LivCorp Inc’s Delivra, the company that makes LivRelief homeopathic pain relief cream, claims that its product relieves arthritis pain by delivering the active ingredient, a topical analgesic called Ruta 3X through a new process also called Delivra ™.
I’ll be upfront, here: I’ve always been seriously skeptical about homeopathic remedies. But I agreed to try LivRelief cream and review it because, well, as someone who’s lived with rheumatoid arthritis for close to a quarter century, I still dream of finding something—anything—that might relieve the pain this intractable autoimmune disease causes. Maybe, I thought, just maybe, LivRelief cream will be the one.
Since it came in the mail, I’ve used LivRelief cream several times on mild-to-moderately painful RA-inflamed joints in my hands, fingers and wrists. I’ve also used it at the base of my small toes on my left foot and on my right knee. Finally, I’ve tried the cream on both my hips. They ache frequently—and almost constantly—from RA’s co-morbid condition, trochanteric bursitis, and I figured why not?
That first time, I tried it on my hands and wrists. Within 10 minutes of using the recommended amount of cream—two short squirts from the pump-bottle—the sharp, twingy pain I was experiencing eased up. A couple of minutes later it was completely gone. As a nice bonus, the cream made my skin feel well-moisturized and silky-soft.
Whoa, thought I. This stuff works!
I was delighted—and genuinely surprised. I’ve tried and tossed out so many topical pain relievers over the years. Most of them had either capsicum (cayenne pepper) or menthol as the active ingredients in them. The menthol ones were pleasant but had no “relieving” effect on my pain. The ones with capsicum added the intense sensation of scorching, blistering skin to the already aching joints that lay just beneath it. I always ended up washing it off. Frantically.
So, discovering that LivRelief cream worked was wonderful.
Unfortunately, it only worked that one time. When I tried it again on my hands the next day, nothing but softened skin happened. LivRelief also had no effect on the small joints at the base of my toes, or on my knees. Finally, it did nothing for the bursitis pain in my hips.
Well, except for softening and moisturizing my skin.

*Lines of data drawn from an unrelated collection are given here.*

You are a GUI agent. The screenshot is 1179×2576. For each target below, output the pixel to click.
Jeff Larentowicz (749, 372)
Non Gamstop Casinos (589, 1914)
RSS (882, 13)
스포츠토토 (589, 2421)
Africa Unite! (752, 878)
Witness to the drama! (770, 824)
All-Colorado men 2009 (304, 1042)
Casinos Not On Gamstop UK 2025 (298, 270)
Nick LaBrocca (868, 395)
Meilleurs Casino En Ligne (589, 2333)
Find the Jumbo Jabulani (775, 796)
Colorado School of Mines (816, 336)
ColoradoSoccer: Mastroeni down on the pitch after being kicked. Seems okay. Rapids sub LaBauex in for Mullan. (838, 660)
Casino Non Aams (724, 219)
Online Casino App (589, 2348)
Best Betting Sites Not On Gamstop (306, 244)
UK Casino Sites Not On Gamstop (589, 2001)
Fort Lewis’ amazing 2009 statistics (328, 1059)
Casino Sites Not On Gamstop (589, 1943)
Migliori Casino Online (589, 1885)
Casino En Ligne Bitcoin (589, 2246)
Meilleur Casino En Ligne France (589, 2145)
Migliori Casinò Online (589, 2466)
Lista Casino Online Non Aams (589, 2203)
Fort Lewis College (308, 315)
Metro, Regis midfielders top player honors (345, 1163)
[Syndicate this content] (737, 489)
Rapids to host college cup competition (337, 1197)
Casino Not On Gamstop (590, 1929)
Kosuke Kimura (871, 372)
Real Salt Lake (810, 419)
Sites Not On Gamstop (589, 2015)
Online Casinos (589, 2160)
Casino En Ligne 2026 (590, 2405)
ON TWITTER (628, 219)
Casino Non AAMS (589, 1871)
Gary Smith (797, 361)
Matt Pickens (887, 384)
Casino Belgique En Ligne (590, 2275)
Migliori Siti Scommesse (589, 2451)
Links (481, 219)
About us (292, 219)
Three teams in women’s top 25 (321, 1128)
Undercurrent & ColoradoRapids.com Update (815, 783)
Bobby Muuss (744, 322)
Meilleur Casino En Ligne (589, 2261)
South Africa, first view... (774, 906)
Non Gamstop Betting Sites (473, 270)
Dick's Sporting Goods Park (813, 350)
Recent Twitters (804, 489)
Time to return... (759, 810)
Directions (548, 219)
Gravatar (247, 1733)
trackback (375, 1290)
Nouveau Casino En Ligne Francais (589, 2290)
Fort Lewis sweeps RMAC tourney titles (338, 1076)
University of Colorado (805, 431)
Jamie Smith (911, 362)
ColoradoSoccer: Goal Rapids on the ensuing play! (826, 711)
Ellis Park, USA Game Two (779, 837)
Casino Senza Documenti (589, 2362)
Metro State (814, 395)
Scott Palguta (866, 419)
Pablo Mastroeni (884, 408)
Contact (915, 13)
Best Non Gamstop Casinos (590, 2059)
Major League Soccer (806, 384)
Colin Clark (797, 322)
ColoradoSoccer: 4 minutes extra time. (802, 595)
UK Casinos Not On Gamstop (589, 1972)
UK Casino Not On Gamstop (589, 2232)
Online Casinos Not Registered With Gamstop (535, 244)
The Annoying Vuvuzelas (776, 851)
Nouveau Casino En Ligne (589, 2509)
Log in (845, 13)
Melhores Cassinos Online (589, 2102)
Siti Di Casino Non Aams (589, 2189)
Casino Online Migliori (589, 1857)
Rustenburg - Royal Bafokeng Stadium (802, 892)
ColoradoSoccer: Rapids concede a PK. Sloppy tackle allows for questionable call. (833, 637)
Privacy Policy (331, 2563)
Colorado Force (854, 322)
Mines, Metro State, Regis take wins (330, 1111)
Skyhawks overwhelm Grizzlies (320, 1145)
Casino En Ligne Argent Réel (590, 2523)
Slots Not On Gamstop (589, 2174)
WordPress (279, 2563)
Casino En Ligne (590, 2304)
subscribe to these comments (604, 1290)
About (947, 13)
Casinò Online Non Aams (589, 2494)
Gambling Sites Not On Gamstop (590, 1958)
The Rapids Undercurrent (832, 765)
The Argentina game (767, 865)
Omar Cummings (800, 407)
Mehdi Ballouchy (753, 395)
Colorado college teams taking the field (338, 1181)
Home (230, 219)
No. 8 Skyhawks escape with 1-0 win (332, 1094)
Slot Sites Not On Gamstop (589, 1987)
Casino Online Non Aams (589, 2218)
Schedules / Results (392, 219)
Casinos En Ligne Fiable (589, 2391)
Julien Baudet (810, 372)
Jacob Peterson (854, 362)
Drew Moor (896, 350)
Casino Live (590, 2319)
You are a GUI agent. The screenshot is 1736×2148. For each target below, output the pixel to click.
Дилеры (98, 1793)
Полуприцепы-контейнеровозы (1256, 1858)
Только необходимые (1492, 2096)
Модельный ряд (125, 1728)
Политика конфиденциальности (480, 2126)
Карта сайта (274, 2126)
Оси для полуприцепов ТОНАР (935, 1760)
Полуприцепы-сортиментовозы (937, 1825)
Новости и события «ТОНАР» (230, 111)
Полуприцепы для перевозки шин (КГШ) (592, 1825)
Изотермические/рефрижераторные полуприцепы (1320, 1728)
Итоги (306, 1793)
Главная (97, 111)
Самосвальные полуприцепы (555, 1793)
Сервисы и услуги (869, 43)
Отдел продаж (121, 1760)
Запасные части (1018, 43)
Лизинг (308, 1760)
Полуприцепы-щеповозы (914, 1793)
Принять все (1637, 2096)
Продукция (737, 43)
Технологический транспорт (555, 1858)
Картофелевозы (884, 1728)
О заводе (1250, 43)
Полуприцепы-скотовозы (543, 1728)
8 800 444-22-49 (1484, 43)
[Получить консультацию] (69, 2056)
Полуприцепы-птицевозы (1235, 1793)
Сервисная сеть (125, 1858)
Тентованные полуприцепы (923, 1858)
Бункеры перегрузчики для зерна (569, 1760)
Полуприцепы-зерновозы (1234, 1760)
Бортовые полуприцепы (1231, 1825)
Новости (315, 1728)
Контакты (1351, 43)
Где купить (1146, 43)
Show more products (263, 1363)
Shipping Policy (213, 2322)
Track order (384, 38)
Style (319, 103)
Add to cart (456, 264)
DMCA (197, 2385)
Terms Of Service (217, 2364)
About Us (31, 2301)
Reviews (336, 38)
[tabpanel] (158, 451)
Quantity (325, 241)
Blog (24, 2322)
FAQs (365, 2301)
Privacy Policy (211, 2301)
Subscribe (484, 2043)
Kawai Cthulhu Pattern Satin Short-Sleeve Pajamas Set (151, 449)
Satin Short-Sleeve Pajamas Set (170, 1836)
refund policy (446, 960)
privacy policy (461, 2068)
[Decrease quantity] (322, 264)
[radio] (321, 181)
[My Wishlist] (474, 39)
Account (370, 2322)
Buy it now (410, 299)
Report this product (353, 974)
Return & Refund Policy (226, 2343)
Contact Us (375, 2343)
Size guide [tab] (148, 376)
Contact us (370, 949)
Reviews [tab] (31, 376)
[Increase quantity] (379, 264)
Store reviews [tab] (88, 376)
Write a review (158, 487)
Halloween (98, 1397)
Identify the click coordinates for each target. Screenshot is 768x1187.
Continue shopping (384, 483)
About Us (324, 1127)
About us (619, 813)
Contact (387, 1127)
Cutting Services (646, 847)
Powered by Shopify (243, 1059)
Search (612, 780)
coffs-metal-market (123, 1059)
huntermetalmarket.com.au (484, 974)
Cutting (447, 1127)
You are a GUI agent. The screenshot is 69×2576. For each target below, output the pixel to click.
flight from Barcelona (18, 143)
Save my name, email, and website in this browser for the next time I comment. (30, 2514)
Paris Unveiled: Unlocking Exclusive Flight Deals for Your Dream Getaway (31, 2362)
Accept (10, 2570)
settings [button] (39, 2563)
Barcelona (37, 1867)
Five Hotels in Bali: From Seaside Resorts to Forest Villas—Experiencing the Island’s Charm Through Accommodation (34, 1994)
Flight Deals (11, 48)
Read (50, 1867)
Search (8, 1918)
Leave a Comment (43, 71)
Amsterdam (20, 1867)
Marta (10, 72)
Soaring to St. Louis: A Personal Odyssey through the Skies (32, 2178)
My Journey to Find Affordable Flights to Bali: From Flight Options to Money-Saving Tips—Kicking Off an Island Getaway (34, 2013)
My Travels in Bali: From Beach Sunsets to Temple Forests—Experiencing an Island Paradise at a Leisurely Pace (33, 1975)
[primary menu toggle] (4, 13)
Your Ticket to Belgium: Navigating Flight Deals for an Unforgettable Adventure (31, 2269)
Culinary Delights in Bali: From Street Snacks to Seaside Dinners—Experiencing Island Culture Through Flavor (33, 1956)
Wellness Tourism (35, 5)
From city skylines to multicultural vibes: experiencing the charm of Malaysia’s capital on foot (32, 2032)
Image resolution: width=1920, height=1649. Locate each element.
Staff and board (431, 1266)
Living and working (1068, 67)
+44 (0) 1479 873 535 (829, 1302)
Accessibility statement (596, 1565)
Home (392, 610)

Why did it seem to work that first time? I really don’t know. Maybe the pain in my hands would have gone away shortly, anyway. Rheuma is weird—the pain almost always comes and goes suddenly and without reason or warning. One time the flare will last three minutes, the next time, three-quarters of a day. Or maybe the gentle massage I gave my joints as I was rubbing the cream into my skin helped to relieve the pain.
Here’s what I know: the cream worked miraculously well once, but my wily old rheuma-dragon figured out how to overcome and disable the beneficial effect after that, no matter which joint or part of my body I used it on.
So, do I recommend that you try LivRelief cream on your achy, painful RA joints? The legendary hockey star Bobby Orr certainly does, stating on the website PRWeb that “LivRelief has improved my quality of life … I would recommend it to anyone suffering with pain.”